(Item coordinate data)

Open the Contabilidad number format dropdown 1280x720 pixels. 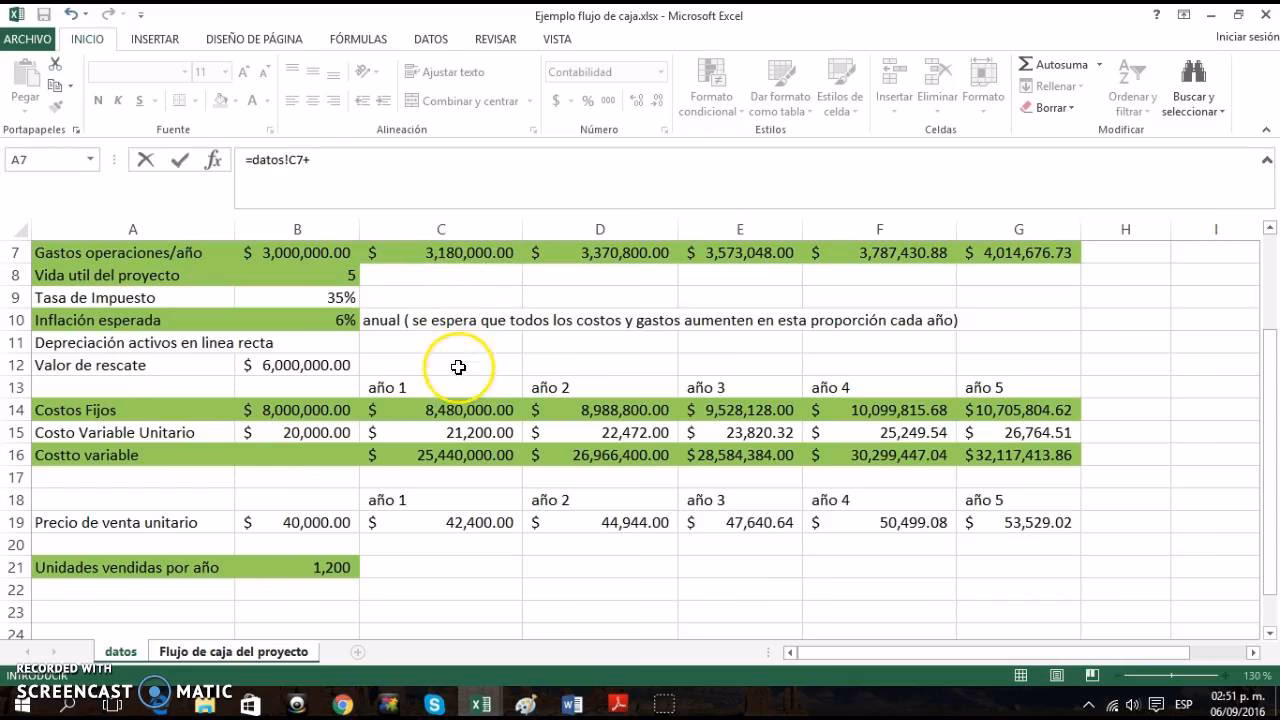click(658, 72)
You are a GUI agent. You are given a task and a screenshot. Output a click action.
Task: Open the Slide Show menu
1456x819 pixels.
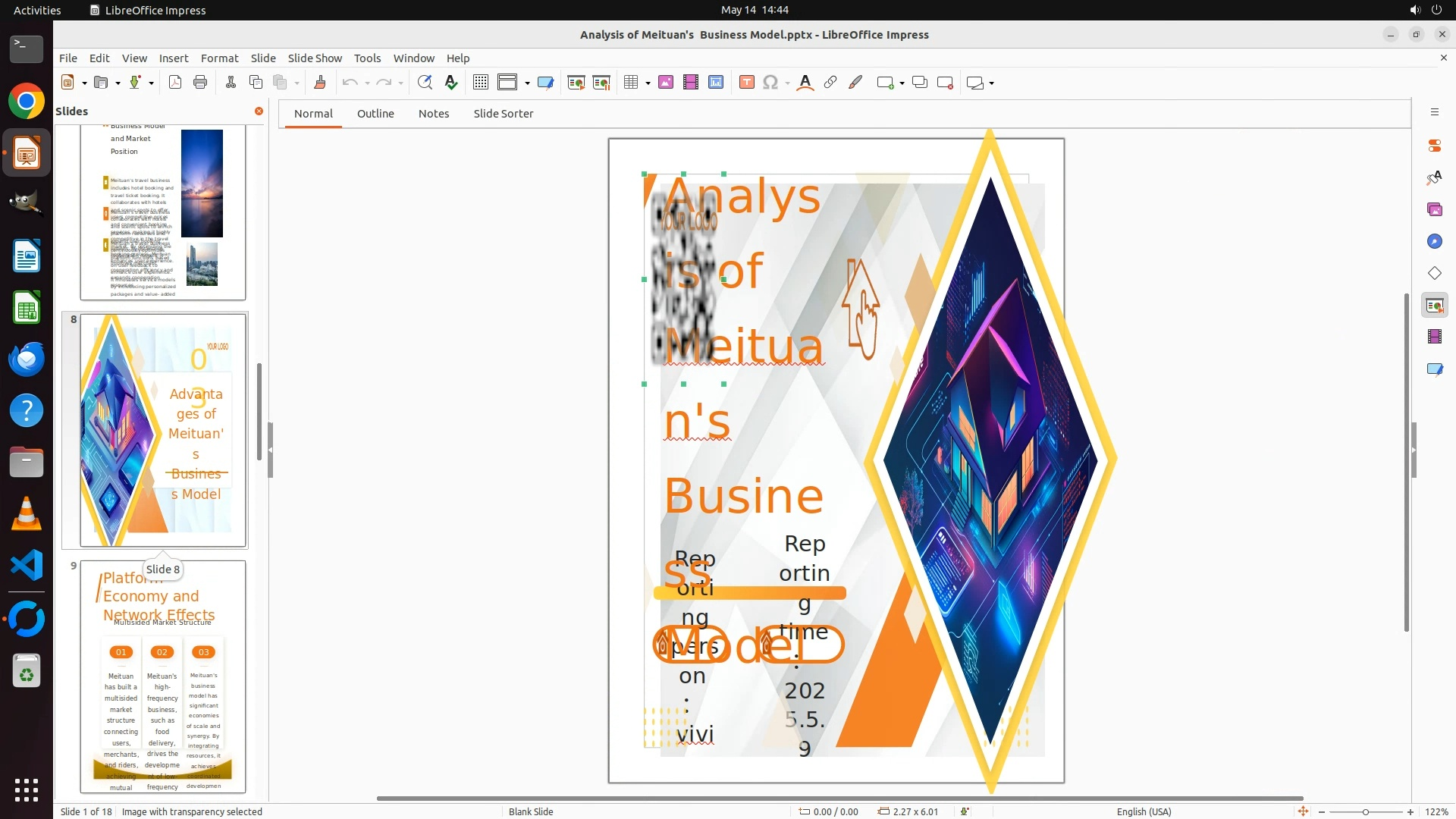point(315,58)
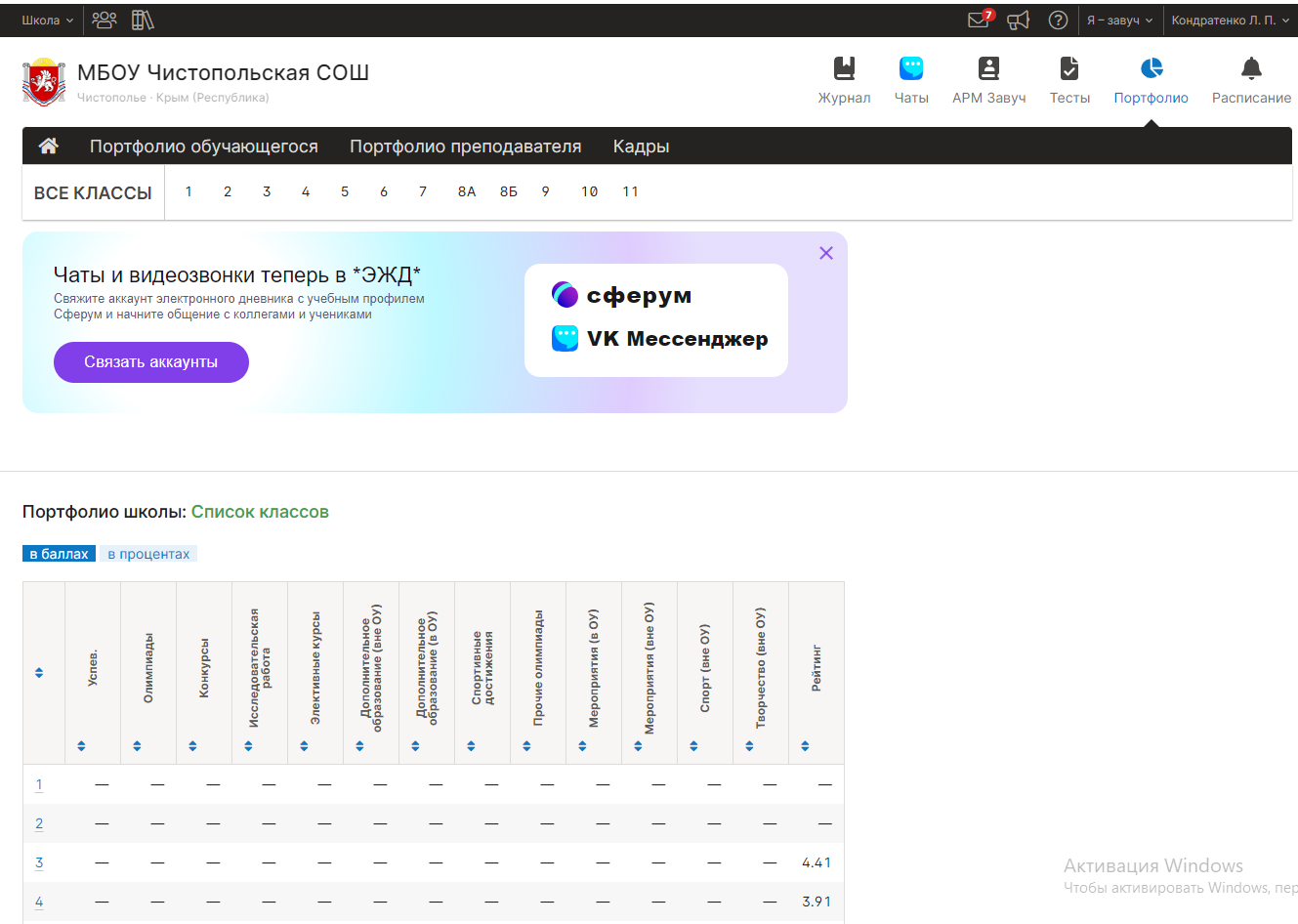Open the Чаты chat icon

click(x=911, y=68)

## STATED GOAL
Please convert the lines running from the one containing "You are a GUI" through the end of the records into a numbered list, with blank lines dropped and the pictures left out.

## THE ANSWER
1. You are a GUI agent. You are given a task and a screenshot. Output a click action.
2. Task: Open the Slide Show menu
3. 1456x819 pixels.
4. point(315,58)
5. Open the Чаты chat icon
6. click(x=911, y=68)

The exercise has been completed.